TERCEIRO ENCONTRO DA FAMÍLIA SALES, FOI SUCESSO

Antonio Machado


Os encontros aproximam as pessoas, diminuem as indiferenças, solidificam as amizades e aumentam o amor na caminhada da existência humana. Centrada nesses aspectos da vida, a Dra. Divone Sales, pessoa de destaque na sociedade olhodaguense, idealizou o III Encontro dos Netos e Bisnetos da Família Sales de Barros, tendo como alavanca de tudo a figura política e poética de seu avô, Olímpio Sales de Barros (1910–1974).

Autodidata, deixou muitas obras escritas, notadamente no campo da poesia, destacando-se também no cenário político durante o processo de emancipação de Olho d'Água das Flores, em 2 de dezembro de 1953, quando exerceu vários mandatos de vereador. Era um homem do povo e para o povo. Além de sua destacada carreira política, era um bom pai e avô.

Sua neta, Dra. Divone Sales, e seu esposo, Célio Ribeiro, promoveram o III Encontro da Família Sales de Barros, aglutinando ideias e fortalecendo os laços familiares. Olímpio Sales de Barros era casado com Maria Barbosa de Barros, conhecida carinhosamente como Dona Dôra. O casal teve cinco filhos, dos quais dois ainda estão vivos.

Para perpetuar o nome de tão ilustre político na família, o casal preparou um grande encontro, com almoço e brincadeiras. Tudo aconteceu na chácara Bem Me Quer, pertencente à família do casal Célio Ribeiro e Divone Sales, que recebeu todos os netos e demais familiares com muita alegria em um lauto almoço.

A marca maior do evento foi a fineza e a fidalguia do casal anfitrião durante todo o dia, estendendo-se noite adentro. Quem participou da grandiosa festa levou consigo saudades e a esperança de voltar no próximo encontro.
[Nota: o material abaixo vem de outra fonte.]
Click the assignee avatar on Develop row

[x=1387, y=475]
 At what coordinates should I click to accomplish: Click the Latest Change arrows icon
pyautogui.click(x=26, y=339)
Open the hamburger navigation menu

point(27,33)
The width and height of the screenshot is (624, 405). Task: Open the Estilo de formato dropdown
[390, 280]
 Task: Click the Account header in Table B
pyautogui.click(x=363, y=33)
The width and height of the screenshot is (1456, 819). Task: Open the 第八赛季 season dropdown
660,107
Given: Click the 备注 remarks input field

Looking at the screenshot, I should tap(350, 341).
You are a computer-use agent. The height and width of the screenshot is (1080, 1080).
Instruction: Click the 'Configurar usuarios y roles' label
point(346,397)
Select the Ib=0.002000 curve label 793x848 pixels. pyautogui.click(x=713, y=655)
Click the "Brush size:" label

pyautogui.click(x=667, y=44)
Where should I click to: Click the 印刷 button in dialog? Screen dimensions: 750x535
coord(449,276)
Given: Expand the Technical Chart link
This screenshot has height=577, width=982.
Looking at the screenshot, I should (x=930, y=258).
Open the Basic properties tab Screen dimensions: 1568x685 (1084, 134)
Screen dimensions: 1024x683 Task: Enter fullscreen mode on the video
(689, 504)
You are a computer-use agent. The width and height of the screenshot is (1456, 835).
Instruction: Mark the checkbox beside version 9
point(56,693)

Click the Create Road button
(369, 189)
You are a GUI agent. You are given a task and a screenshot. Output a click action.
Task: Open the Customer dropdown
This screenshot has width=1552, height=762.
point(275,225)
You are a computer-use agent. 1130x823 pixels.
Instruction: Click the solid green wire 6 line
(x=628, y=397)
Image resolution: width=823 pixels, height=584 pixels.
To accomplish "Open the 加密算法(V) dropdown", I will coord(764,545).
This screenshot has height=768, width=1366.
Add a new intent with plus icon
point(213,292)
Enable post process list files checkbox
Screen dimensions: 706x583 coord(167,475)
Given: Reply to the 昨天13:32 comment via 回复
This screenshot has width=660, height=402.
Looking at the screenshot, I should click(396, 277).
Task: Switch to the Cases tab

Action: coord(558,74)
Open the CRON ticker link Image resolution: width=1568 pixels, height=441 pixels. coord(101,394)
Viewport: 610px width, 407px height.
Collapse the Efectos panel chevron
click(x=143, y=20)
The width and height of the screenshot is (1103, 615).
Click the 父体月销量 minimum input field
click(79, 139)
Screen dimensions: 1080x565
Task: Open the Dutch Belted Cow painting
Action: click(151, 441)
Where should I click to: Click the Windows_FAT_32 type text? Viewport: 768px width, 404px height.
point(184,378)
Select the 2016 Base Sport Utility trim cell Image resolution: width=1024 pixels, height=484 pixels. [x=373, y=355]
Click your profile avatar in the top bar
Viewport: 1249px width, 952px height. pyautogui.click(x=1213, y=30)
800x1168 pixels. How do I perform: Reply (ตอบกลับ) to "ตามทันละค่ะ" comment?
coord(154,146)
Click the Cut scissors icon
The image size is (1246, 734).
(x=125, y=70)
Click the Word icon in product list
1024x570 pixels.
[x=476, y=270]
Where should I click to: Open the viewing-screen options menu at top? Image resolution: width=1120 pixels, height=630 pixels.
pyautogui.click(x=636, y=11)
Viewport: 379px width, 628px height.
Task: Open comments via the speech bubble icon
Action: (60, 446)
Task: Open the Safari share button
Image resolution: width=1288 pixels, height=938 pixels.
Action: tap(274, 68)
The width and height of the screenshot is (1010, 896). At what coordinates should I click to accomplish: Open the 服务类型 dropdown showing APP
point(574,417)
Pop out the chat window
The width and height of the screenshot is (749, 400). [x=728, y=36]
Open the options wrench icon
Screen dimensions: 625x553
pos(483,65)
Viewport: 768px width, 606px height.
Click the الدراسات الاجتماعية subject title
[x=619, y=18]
Faço minha a poesia de Benito di Paula, com esta magistral inspiração:
"Como é bonito, Olímpio,
quem é poeta é quem vê.
Como é bonito, Olímpio,
poeta como você."

O poeta traduz a alegria e eleva a alma aos parâmetros do infinito.O III Encontro da Família Sales de Barros foi, acertadamente, um divisor de águas na genealogia daquela família. Os bons momentos que a vida nos proporciona devem ser bem vividos, haja vista serem exíguos. Vale, sabiamente, a metáfora do poeta alagoano Jorge de Lima (1893–1953), um dos maiores nomes da literatura brasileira: "Na vida encontramos, de palmo em palmo, um espinho; e, de légua em légua, uma flor." Externo minha admiração à Dra. Divone Sales e a Célio Ribeiro pela magnitude dessa belíssima festa, que fortaleceu os laços familiares e preservou a memória de uma história digna de ser celebrada.